# Filtering noise with discrete wavelet transforms

### Estimated reading time of 23 min.

All experimental data contains noise. Distinguishing between measurement and noise is an important component of any data analysis pipeline. However, different noise-filtering techniques are suited to different categories of noise.

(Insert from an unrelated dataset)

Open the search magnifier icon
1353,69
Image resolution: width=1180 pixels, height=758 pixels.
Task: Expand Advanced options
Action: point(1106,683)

In this post, I’ll show you a class of filtering technique, based on discrete wavelet transforms, which is suited to noise that cannot be filtered away with more traditional techniques – such as ones that rely on the Fourier transform. This has been important in my past research1 2, and I hope that this can help you too.

## Integral transforms

A large category of filtering techniques are based on integral transforms. Broadly speaking, an integral transform $$T$$ is an operation that is performed on a function $$f$$ and builds a function $$T\left[ f\right]$$ which is defined on a variable $$s$$, such that:

$T\left[ f \right](s) = \int dt ~ f(t) \cdot K(t, s)$

Here, $$K$$ (for kernel) is a function which “selects” which parts of $$f(t)$$ are important as a fixed $$s$$. Note that for an integral transform to be useful as a filter, we’ll need the ability to invert the transformation, i.e. there exists an inverse kernel $$K^{-1}(s, t)$$ such that:

$f(t) = \int ds ~ \left( T \left[ f\right] (s) \right) \cdot K^{-1}(s,t)$

All of this was very abstract, so let’s look at a concrete example: the Fourier transform. The Fourier transform is an integral transform where3:

\begin{align} K(t, \omega) &\equiv \frac{e^{-i \omega t}}{\sqrt{2 \pi}}\\ K^{-1}(\omega, t) &\equiv e^{i \omega t}\\ \omega & \in \mathbb{R} \end{align}

There are many other integral transforms, such as:

• The Laplace transform ($$K(t, s) \equiv e^{- s t}$$) which is useful to solve linear ordinary differential equations;
• The Legendre transforms ($$K_n(t, s) \equiv P_n(s)$$, where $$P_n$$ is the nth Legendre polynomial) which is used to solve for electron motion in hydrogen atoms;
• The Radon transform (for which I cannot write down a kernel) which is used to analyze computed tomography data.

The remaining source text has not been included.